XXI

Tandis qu’il méditait, Simone reparut seule.

– Voulez-vous m’accompagner au château ? dit-elle. Votre présence sera probablement nécessaire.

– Pourquoi ? demanda-t-il.

– Pour interroger Tenaille et Choléra.

Le visage de l’inspecteur marqua une stupeur agacée et vaguement agressive.

– Vous croyez donc que Choléra n’a pas tout dit ?
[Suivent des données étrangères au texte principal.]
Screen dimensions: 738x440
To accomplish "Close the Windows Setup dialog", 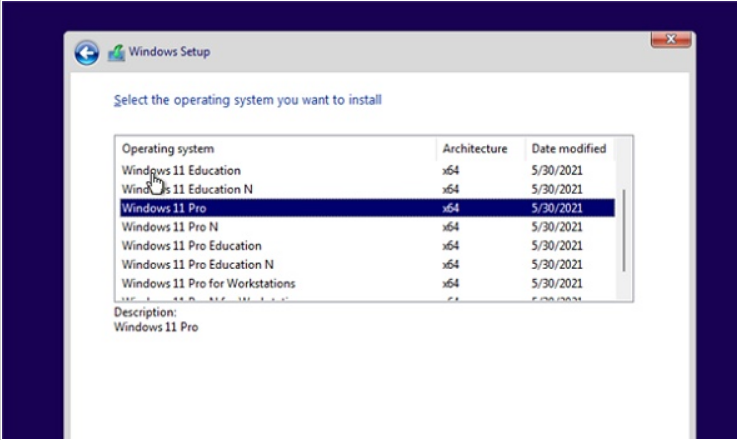I will point(670,40).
– Elle a dit tout ce qu’elle savait, je le crois.

– Alors ?

Simone eut le sourire malicieux de la femme.

– Est-ce que ça suffit ?

– Ah ! bougonna-t-il, vous me faites monter à l’arbre, mademoiselle.

Tout en parlant, il l’avait suivie ; on discernait l’automobile arrêtée au Clair des Sonneurs.

– Il faudrait que je fusse bien ingrate ! Si jamais cette affreuse affaire s’éclaircissait, c’est bien à vous et à Martial que nous le devrons.

– Est-ce Martial et moi qui avons fait retrouver Mme de Escalante ?

– Sans contredit…

– Ah ! par exemple, je serais curieux de savoir comment !

Ils étaient arrivés au Clair des Sonneurs. Simone donna des ordres au chauffeur et s’installa dans la voiture avec le détective.

– Ce n’est pas bien compliqué, riposta-t-elle. Tout d’abord, vous avez développé en moi un instinct que j’ignorais. Avec un autre que vous, moins ingénieux, moins imaginatif, je n’aurais pas même songé à débrouiller des événements dont la complication m’apparaissait effrayante. En développant tant d’hypothèses subtiles, vous m’avez rendue curieuse jusqu’à la fièvre, et vous avez surexcité mon intuition. Il m’était précieux de connaître ce qui était possible et ce qui était impossible. Qui pouvait mieux me renseigner que vous ? Toutefois jusqu’à l’arrestation de Martin, je n’en restais pas moins plongée dans les plus épaisses ténèbres. Je croyais à une machination prodigieusement embrouillée. L’arrestation de Martin et ses aveux commencèrent à m’ouvrir les yeux. Je me suis dit : ce n’est peut-être pas aussi enchevêtré que ça… Si on essayait de simplifier l’affaire ? Vous m’avez encouragée dans cette voie avec votre idée d’un double plan… d’un plan de rechange, comme vous disiez. J’ai d’autant moins cru à l’existence d’un tel plan que Mme de Escalante avait, presque à coup sûr, été débarrassée de tout poursuivant pendant son arrêt dans la Crevasse aux Mésanges. Cette circonstance faisait un gros « trou » dans la combinaison. Ma conviction s’est affirmée après l’interrogatoire de Tenaille et de Choléra. La manière dont s’y est pris « le petit homme » pour faire agir le bandit m’a semblé habile, mais pas particulièrement « organisée ». Pour tout dire, j’eus l’impression d’un individu hardi, hasardeux, assez original, nullement d’un homme entraîné au crime et surtout aux crimes qui exigent de nombreux complices… Bien entendu, sur ce dernier point, je suivais surtout mon intuition.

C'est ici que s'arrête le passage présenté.